Increasing TCP’s initial congestion window

It’s been a while since TCP’s initial congestion window was last increased. Recently ICWND10 – increasing the window further to 10 – has been proposed as an IETF draft by Google. But how does it work in the real world and what are the implications for HTTP latency – the main reason for considering ICWND10?

In fact it’s been known and used for years on web proxies for satellite connections, although RFC 2488 (Enhancing TCP Over Satellite Channels using Standard Mechanisms) recommends a somewhat lower value. Top content providers pioneered its use in high-performance web serving and there’s a good chance that it will become a standard.

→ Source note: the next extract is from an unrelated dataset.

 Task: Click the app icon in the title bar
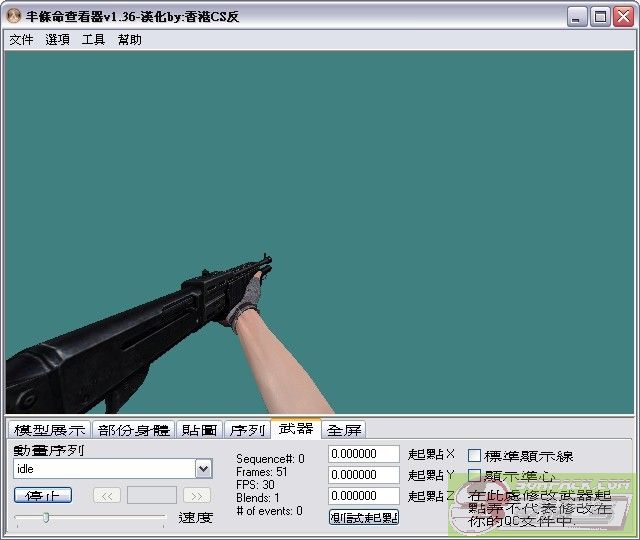(x=14, y=16)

TCP uses two main window-based mechanisms: the receive window and the congestion window. The former is the receive-side limit. The latter is the number of segments that will be sent before waiting for an acknowledgement.

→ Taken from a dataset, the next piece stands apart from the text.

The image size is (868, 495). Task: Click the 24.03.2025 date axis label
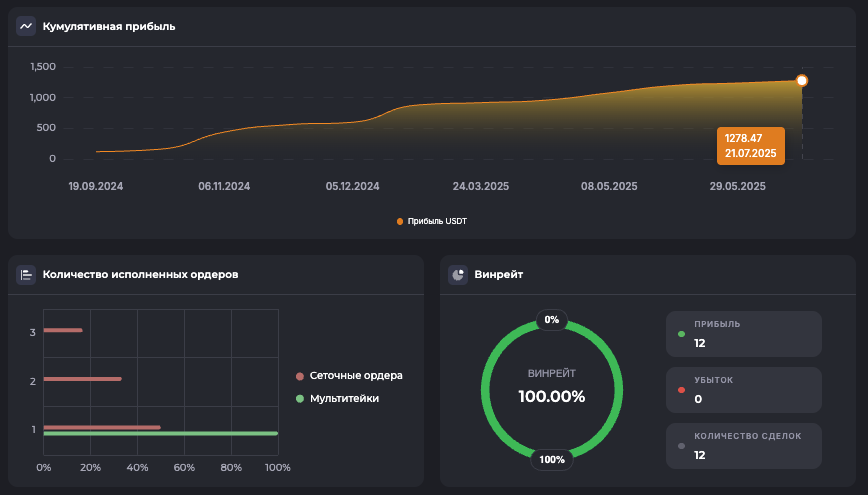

In a perfect world (no packet loss, orderly arrival of segments, compliant devices, etc.) increasing the ICWND lowers the initial latency – less round-trips are required to transfer the same amount of data.

The congestion window is best expressed in multiples of the MSS. RFC 3390 defines the allowed initial cwnd as:

min (4*MSS, max (2*MSS, 4380 bytes))

Hence the standard IW is 3 on Ethernet-based networks with a 1500 MTU: 1500 - IP header - TCP header = 1460 (without TCP options).

A related parameter is the ssthresh (slow start threshold). RFC 5681 states that congestion avoidance is used if cwnd > ssthresh or cwnd >= ssthresh, otherwise slow start is in effect. The default congestion avoidance algorithm in Linux 2.6.19+, CUBIC, sets the initial ssthresh to 0 (see /sys/module/tcp_cubic/parameters/initial_ssthresh), so initially congestion avoidance is used, unless an ssthresh metric higher than cwnd is cached from a previous connection:

# ip route show 10.0.0.1 table cache
10.0.0.1 from 192.168.0.1 via 192.168.0.2 dev eth0
cache mtu 1500 rtt 685ms rttvar 320ms ssthresh 12 cwnd 11 advmss 1460 hoplimit 64 initcwnd 10

Metric caching may be disabled: /proc/sys/net/ipv4/tcp_no_metrics_save. Slow start is also used after a connection has been idle, unless this behavior is disabled in /proc/sys/net/ipv4/tcp_slow_start_after_idle.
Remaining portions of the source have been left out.